Olsen and Gierlowski-Kordesch seem to agree that there are alluvial deposition environments, playa conditions, and non-marine lake conditions which are all supported by the observations we made. Their debate mainly surrounds the lake conditions, particularly the depth of the lake and the salinity of it, and what caused fluctuations in its depth. Gierlowski-Kordesch does not seem to have enough evidence to fully support her claims; however that does not mean they are not true. The rock record is imperfect; the extent of the black shales is not known and the preservation of evaporites is poor. The correlation between Milankovitch cycles and lake cycles is much stronger, particularly for the short-term Van Houten cycles.
Works Cited
- Dinosaur Footprints and Trackways From the Northeastern US. 5 Oct 2005. <http://digsfossils.com/fossils/footprints_main.html>.
- Drzewiecki, P. A. and Shantar Zuidema, 2004, Playa and Perennial Lake Sequence Stratigraphy of the East Berlin Formation (Jurassic, Hartford Rift Basin, Connecticut) – Recognition of Multiple Scales of Climatic and Accomodation Cyclicity.
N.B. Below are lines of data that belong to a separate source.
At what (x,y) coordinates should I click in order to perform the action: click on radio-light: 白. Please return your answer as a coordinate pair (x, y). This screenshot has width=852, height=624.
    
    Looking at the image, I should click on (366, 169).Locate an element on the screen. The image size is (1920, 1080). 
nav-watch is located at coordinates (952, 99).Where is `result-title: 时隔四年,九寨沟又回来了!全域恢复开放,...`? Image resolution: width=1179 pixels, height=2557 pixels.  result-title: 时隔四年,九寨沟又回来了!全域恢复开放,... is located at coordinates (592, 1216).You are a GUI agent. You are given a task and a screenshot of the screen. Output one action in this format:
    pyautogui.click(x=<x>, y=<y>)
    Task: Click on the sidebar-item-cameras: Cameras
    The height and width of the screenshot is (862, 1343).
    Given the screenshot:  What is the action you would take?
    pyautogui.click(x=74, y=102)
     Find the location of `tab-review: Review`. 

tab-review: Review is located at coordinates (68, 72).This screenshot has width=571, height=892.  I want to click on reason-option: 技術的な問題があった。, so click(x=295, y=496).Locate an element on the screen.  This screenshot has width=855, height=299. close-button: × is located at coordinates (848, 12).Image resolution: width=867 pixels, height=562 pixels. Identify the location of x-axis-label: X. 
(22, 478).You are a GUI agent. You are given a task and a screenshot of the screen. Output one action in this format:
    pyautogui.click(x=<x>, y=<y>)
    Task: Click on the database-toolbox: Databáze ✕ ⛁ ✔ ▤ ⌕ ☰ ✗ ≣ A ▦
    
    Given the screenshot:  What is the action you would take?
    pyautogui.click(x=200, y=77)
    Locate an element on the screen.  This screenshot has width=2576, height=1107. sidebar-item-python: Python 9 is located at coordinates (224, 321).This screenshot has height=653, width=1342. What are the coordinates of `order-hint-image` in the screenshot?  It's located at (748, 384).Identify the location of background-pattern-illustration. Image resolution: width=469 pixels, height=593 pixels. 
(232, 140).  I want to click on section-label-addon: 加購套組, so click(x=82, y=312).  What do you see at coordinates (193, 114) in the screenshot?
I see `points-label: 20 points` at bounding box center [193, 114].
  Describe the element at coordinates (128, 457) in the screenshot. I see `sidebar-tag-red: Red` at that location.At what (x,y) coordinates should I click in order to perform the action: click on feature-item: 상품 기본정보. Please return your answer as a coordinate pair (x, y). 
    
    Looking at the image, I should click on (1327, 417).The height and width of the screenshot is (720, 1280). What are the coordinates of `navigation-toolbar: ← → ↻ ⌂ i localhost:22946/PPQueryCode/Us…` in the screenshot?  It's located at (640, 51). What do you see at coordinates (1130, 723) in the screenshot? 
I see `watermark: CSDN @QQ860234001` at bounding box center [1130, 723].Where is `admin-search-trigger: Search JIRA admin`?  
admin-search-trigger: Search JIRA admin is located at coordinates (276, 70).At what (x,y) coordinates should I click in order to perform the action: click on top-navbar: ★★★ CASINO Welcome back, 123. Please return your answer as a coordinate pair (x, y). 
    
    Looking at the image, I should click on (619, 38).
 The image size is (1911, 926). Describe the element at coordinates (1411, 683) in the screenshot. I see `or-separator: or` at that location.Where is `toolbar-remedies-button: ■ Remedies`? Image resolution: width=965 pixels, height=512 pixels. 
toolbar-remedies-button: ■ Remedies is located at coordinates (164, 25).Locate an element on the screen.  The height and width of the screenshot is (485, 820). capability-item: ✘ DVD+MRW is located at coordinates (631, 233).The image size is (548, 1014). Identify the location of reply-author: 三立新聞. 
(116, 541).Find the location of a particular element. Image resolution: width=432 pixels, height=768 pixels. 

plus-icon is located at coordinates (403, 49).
Geological Society of America Abstracts with Programs, Vol. 36, No. 2, p. 90.
- Gierlowski-Kordesch, E. and B. Rust, 1994, The Jurassic East Berlin Formation, Hartford Basin, Newark Supergroup (Connecticut and Massachusetts): A Saline Lake-Playa-Alluvial Plain System: SEPM Special Publication No. 50, Sedimentology and Geochemistry of Modern and Ancient Saline Lakes, p. 249-263.
- Olsen, P. E., 1986, A 40-Million-Year Lake Record of Early Mesozoic Orbital Climatic Forcing. Science, v. 234, p. 842-848.
- Olsen, P. E., McDonald, N. G., Huber, P., and Cornet, B., 1992, Stratigraphy and Paleoecology of the Deerfield rift basin (Triassic-Jurassic, Newark Supergroup), Massachusetts: Guidebook for Field Trips in the Connecticut Valley Region of Massachusetts and Adjacent States (vol. 2), New England Intercollegiate Geological Conference 84th Annual Meeting, Contribution no. 66, Department of Geology and Geography, University of Massachusetts, Amherst, MA, p. 488-535.
- Olsen, P. E., 1997, Stratigraphic Record of the Early Mesozoic Breakup of Pangaea in the Laurasia-Gondwana Rift System: Annual Review in Earth Planetary Science, v. 25, p. 337-401.
- Olsen, P. E., and Kent, D. V., 2000, Climatic, biotic, and tectonic, pole-to-pole transect of Triassic-Jurassic Pangea. Geological Society of America, Abstracts with Programs, v. 32, no. 1, p. A-63.